Assignment
The range runs from the line containing "The image size" to the last line of the entries. Copy that range exactly, omitting pictures.

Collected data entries
══════════════════════════════

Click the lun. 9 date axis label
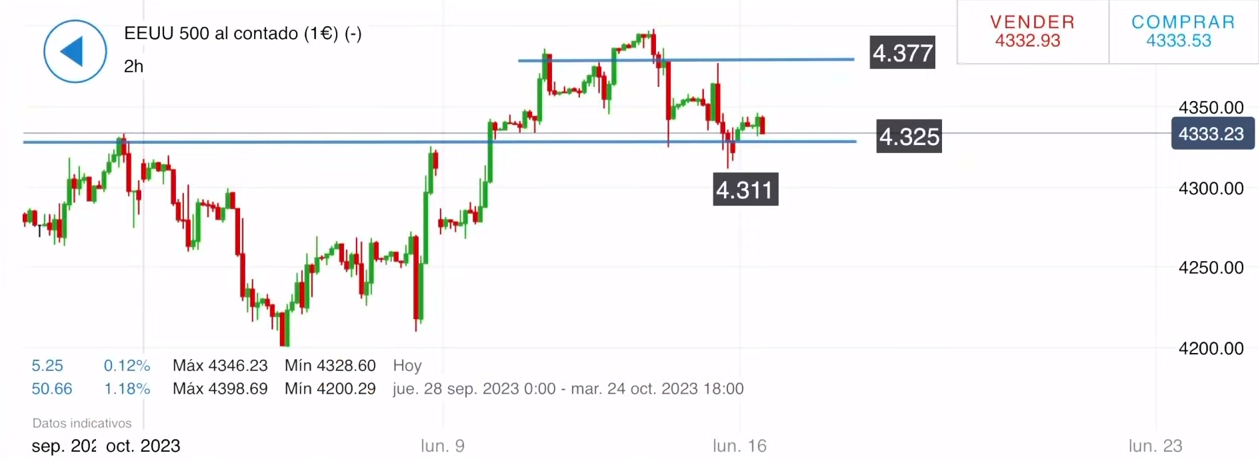This screenshot has width=1259, height=460. 443,446
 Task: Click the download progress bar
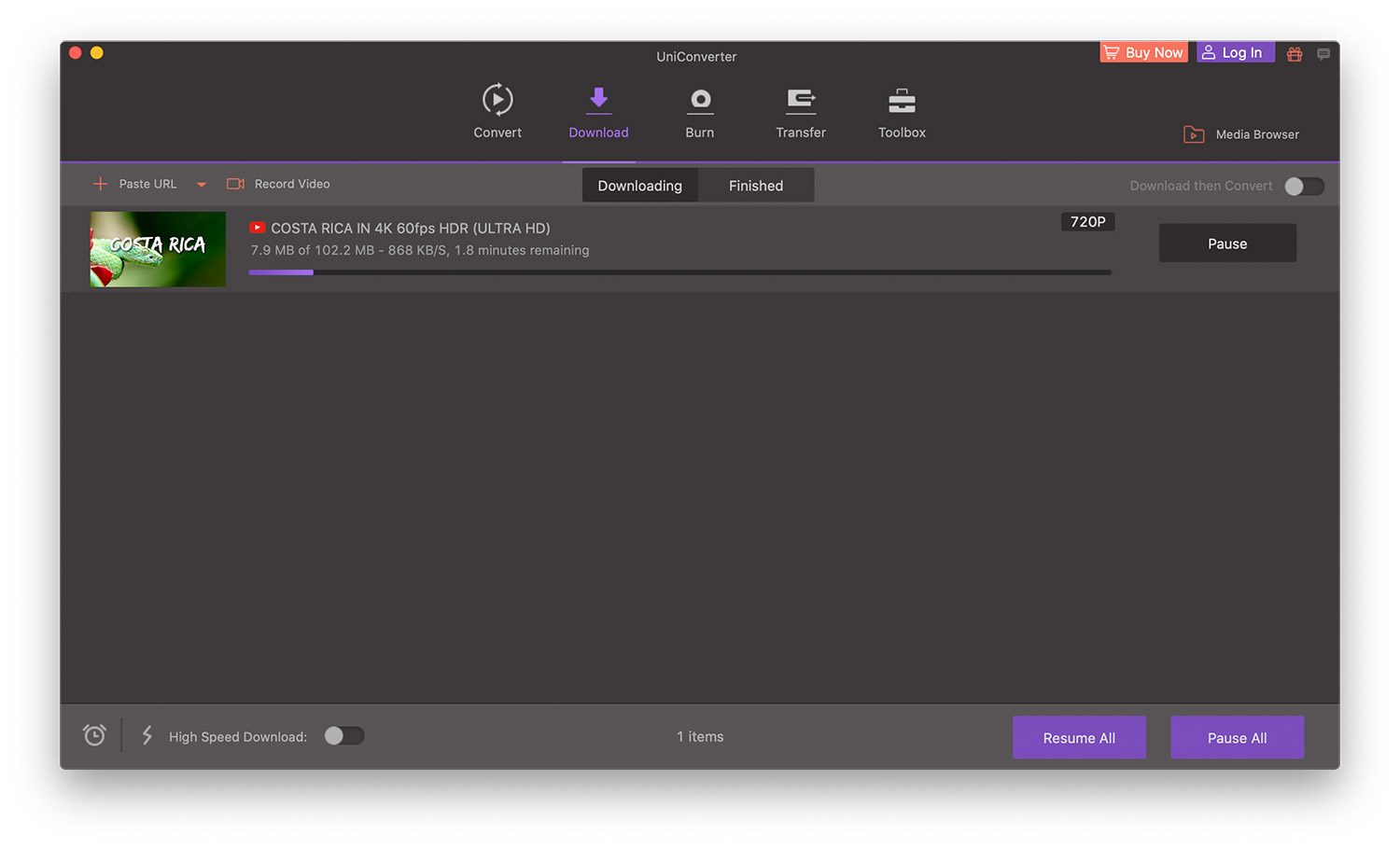pyautogui.click(x=679, y=272)
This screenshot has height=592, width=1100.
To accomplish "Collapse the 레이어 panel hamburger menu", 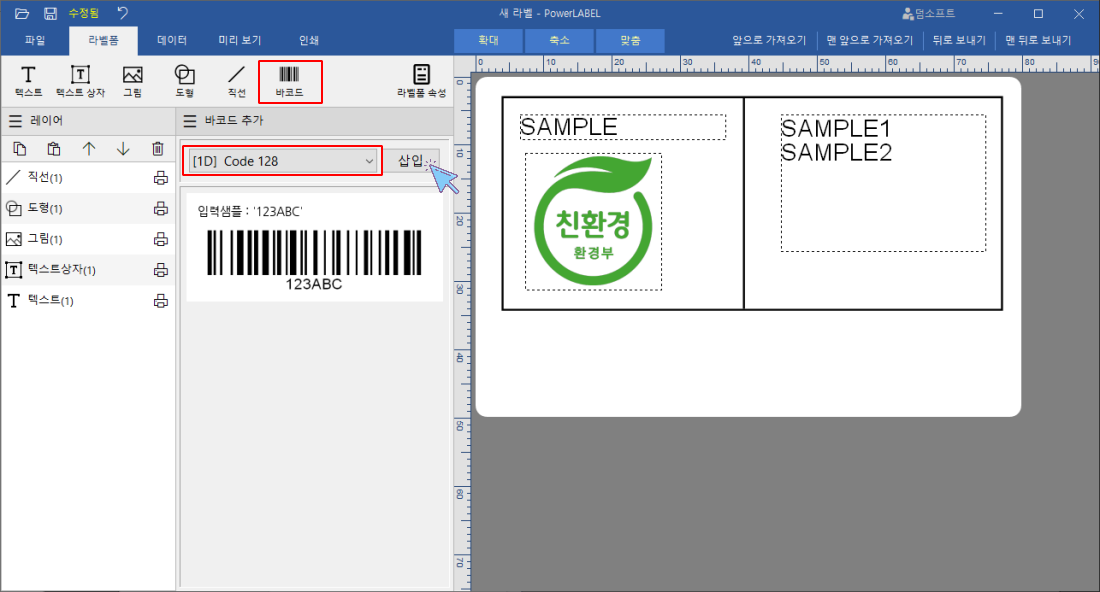I will [x=15, y=121].
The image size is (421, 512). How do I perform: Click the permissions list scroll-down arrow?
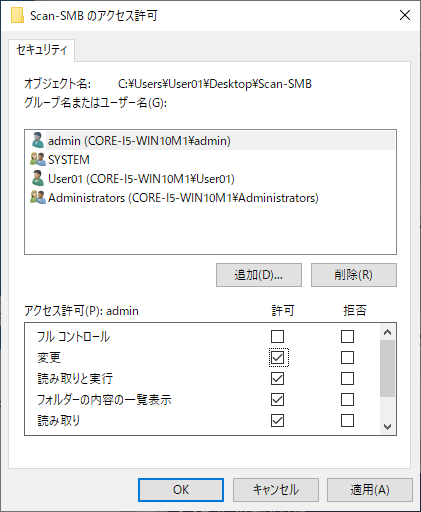[x=387, y=426]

══════════════════════════════

Problem solution
The image size is (421, 512). How do I perform: Click the permissions list scroll-down arrow?
[x=387, y=426]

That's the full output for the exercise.